[START]
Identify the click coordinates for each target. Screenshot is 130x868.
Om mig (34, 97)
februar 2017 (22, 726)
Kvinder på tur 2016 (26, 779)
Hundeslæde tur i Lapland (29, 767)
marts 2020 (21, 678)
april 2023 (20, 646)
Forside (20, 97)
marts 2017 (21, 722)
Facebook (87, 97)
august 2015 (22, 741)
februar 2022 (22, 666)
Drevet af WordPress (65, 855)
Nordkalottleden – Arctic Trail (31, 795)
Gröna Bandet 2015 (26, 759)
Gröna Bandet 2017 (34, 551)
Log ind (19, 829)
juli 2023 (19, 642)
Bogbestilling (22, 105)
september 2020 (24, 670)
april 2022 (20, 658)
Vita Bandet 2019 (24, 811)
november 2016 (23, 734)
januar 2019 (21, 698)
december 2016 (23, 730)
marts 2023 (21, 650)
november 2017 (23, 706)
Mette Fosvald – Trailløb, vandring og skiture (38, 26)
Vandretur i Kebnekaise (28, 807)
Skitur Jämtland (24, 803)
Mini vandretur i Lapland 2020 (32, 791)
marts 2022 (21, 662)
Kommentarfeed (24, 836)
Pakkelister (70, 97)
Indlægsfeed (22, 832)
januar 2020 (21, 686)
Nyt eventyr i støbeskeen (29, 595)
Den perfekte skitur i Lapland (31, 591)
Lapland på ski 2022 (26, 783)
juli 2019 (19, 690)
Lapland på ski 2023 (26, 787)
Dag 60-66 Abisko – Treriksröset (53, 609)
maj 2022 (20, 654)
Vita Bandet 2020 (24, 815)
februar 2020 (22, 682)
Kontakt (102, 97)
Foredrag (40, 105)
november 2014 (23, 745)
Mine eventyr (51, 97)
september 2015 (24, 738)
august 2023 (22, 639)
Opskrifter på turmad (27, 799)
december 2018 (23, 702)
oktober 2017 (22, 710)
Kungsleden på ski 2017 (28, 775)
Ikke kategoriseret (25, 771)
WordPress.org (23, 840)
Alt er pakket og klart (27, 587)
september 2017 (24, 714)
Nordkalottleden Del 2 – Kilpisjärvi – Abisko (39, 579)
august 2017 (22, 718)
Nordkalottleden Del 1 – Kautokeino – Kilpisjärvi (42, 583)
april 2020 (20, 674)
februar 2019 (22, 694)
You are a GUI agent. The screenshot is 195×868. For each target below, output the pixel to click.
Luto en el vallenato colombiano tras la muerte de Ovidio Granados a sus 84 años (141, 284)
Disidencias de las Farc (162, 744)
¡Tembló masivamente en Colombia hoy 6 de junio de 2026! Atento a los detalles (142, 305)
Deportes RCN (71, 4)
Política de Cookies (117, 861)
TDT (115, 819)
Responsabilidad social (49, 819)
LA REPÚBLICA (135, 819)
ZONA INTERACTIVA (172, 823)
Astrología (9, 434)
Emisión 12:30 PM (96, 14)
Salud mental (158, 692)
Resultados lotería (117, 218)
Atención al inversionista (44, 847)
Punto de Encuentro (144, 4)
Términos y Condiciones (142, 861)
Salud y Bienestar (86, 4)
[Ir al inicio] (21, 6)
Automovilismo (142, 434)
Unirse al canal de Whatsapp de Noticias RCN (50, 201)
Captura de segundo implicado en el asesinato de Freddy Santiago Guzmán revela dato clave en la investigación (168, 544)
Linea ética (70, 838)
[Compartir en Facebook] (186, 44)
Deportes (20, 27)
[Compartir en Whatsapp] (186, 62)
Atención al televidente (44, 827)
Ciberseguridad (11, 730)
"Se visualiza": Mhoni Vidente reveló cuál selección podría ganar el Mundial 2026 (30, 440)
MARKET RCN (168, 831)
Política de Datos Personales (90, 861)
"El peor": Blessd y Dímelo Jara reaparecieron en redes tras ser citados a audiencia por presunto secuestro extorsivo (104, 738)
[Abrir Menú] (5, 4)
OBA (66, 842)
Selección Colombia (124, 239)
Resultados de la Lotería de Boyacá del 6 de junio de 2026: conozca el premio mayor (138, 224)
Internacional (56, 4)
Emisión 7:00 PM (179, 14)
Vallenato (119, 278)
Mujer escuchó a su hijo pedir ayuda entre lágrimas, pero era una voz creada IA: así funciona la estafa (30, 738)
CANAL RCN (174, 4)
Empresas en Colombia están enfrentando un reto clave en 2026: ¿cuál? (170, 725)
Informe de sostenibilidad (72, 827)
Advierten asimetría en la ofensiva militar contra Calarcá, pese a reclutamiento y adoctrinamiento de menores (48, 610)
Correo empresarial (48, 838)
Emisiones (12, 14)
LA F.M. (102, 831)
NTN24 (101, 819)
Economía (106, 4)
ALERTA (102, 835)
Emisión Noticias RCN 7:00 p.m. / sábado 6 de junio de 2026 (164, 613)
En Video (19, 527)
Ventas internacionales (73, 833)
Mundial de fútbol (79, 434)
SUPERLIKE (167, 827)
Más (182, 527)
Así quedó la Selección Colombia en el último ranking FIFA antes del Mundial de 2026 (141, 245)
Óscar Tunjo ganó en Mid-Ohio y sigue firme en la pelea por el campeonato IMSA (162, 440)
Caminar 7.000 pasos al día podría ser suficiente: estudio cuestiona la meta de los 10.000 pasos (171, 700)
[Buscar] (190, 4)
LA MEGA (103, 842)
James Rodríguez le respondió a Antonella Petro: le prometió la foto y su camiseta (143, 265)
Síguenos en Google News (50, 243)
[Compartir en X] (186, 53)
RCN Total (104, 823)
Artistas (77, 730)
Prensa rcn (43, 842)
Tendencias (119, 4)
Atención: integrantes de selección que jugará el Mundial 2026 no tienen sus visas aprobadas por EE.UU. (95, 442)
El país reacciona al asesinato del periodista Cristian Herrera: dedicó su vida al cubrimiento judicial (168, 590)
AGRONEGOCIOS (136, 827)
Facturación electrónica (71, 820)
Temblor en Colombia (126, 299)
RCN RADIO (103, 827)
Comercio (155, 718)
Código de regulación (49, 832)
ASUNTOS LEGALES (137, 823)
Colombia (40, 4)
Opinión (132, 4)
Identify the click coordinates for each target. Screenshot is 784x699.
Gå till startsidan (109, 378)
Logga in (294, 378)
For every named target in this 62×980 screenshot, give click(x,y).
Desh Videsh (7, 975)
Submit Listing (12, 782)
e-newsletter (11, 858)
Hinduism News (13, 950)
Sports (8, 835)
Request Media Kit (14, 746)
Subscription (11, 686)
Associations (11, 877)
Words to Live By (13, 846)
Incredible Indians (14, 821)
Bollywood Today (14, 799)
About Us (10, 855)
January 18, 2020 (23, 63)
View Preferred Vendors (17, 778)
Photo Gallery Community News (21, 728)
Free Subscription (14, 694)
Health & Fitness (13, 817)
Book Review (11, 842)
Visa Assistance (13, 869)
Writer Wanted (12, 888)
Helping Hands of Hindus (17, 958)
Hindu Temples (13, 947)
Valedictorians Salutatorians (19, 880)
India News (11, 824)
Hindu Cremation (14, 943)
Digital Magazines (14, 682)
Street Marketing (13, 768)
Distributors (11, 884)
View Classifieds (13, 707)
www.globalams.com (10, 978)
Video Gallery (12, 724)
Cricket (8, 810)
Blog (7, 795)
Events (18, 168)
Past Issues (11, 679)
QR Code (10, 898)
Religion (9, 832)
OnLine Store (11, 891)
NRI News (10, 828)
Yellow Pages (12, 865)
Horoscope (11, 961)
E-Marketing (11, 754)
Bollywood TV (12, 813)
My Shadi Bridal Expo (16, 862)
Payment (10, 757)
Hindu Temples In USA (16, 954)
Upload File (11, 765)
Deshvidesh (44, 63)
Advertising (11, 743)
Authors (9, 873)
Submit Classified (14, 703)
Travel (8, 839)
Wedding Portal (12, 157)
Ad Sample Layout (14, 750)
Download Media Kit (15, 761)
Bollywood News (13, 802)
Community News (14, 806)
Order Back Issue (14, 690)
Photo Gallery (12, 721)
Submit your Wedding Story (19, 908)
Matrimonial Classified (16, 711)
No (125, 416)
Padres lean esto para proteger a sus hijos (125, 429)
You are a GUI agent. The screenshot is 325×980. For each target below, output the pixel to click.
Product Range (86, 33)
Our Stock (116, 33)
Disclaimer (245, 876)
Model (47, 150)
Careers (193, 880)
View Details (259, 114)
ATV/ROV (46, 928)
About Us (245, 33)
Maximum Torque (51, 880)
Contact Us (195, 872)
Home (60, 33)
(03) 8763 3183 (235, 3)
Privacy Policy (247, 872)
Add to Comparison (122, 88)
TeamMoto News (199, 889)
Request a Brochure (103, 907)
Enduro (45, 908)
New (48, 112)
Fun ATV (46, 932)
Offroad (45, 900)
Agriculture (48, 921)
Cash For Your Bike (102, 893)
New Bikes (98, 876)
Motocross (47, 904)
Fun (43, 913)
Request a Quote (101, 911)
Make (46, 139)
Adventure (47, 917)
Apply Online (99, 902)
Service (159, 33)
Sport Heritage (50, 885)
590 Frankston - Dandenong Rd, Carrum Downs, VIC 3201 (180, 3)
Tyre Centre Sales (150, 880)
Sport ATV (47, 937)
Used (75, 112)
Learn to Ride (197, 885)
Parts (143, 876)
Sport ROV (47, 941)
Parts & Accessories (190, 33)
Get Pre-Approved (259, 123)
[END]
## Exercise goal:
Could you set out the lines from the start of the records up to and including the line with "maj 2022 (20, 654)" as a numbered list, skipping any blank lines?

## Final result:
1. Identify the click coordinates for each target. Screenshot is 130x868.
2. Om mig (34, 97)
3. februar 2017 (22, 726)
4. Kvinder på tur 2016 (26, 779)
5. Hundeslæde tur i Lapland (29, 767)
6. marts 2020 (21, 678)
7. april 2023 (20, 646)
8. Forside (20, 97)
9. marts 2017 (21, 722)
10. Facebook (87, 97)
11. august 2015 (22, 741)
12. februar 2022 (22, 666)
13. Drevet af WordPress (65, 855)
14. Nordkalottleden – Arctic Trail (31, 795)
15. Gröna Bandet 2015 (26, 759)
16. Gröna Bandet 2017 (34, 551)
17. Log ind (19, 829)
18. juli 2023 (19, 642)
19. Bogbestilling (22, 105)
20. september 2020 (24, 670)
21. april 2022 (20, 658)
22. Vita Bandet 2019 (24, 811)
23. november 2016 (23, 734)
24. januar 2019 (21, 698)
25. december 2016 (23, 730)
26. marts 2023 (21, 650)
27. november 2017 (23, 706)
28. Mette Fosvald – Trailløb, vandring og skiture (38, 26)
29. Vandretur i Kebnekaise (28, 807)
30. Skitur Jämtland (24, 803)
31. Mini vandretur i Lapland 2020 (32, 791)
32. marts 2022 (21, 662)
33. Kommentarfeed (24, 836)
34. Pakkelister (70, 97)
35. Indlægsfeed (22, 832)
36. januar 2020 (21, 686)
37. Nyt eventyr i støbeskeen (29, 595)
38. Den perfekte skitur i Lapland (31, 591)
39. Lapland på ski 2022 (26, 783)
40. juli 2019 (19, 690)
41. Lapland på ski 2023 (26, 787)
42. Dag 60-66 Abisko – Treriksröset (53, 609)
43. maj 2022 (20, 654)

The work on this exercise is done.